- _Assignment_
For the listing below, return the line containing "This screenshot has height=1456, width=2576.", the line containing "Given: Expand the formula bar", and all lines in between, exactly as written and nothing else.

#####

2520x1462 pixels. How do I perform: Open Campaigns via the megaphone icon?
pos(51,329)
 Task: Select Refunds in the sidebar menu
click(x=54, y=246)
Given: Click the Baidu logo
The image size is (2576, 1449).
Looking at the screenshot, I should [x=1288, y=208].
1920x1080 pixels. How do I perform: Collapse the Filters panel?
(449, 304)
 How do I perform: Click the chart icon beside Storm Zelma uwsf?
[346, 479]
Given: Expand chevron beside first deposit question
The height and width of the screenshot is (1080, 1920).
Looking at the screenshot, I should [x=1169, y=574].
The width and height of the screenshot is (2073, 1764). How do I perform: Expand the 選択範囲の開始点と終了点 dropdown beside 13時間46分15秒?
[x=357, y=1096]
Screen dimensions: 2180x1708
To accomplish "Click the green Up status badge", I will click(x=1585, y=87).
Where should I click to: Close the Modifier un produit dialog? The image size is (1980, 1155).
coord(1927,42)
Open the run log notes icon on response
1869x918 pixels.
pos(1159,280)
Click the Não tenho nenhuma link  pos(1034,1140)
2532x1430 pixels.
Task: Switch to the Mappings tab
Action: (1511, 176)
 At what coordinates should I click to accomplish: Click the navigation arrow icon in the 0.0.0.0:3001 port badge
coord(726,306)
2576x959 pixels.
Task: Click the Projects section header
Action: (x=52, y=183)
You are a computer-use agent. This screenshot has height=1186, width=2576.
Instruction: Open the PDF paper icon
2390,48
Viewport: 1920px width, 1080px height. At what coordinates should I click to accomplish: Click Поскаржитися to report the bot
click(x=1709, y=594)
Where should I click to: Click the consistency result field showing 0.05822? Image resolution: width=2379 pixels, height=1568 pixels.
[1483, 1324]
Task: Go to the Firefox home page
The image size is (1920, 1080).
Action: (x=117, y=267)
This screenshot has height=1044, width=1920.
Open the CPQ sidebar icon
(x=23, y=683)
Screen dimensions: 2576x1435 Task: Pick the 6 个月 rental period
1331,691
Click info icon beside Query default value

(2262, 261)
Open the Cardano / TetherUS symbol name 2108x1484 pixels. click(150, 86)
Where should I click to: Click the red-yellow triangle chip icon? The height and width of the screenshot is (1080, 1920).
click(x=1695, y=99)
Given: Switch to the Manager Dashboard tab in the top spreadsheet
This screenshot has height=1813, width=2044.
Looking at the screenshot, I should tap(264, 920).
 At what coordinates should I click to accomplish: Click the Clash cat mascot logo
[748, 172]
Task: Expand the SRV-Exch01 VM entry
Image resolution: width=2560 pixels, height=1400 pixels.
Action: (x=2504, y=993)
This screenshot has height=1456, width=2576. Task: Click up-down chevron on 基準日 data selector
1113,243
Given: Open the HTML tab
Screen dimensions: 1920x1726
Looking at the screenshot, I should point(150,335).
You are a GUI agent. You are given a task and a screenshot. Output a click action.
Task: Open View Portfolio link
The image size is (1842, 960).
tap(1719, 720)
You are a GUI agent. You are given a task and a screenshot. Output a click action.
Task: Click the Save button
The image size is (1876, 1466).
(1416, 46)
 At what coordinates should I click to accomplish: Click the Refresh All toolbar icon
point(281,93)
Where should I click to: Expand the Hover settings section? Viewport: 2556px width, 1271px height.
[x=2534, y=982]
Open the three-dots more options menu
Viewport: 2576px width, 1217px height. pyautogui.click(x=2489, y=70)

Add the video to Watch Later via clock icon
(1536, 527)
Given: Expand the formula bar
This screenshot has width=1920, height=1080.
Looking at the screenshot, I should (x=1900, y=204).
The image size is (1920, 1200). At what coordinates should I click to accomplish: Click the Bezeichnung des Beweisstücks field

#####

- _Answer_
This screenshot has height=1456, width=2576. Task: Click up-down chevron on 基準日 data selector
1113,243
Given: Open the HTML tab
Screen dimensions: 1920x1726
Looking at the screenshot, I should point(150,335).
You are a GUI agent. You are given a task and a screenshot. Output a click action.
Task: Open View Portfolio link
The image size is (1842, 960).
tap(1719, 720)
You are a GUI agent. You are given a task and a screenshot. Output a click action.
Task: Click the Save button
The image size is (1876, 1466).
(1416, 46)
 At what coordinates should I click to accomplish: Click the Refresh All toolbar icon
point(281,93)
Where should I click to: Expand the Hover settings section? Viewport: 2556px width, 1271px height.
[x=2534, y=982]
Open the three-dots more options menu
Viewport: 2576px width, 1217px height. pyautogui.click(x=2489, y=70)

Add the video to Watch Later via clock icon
(1536, 527)
Given: Expand the formula bar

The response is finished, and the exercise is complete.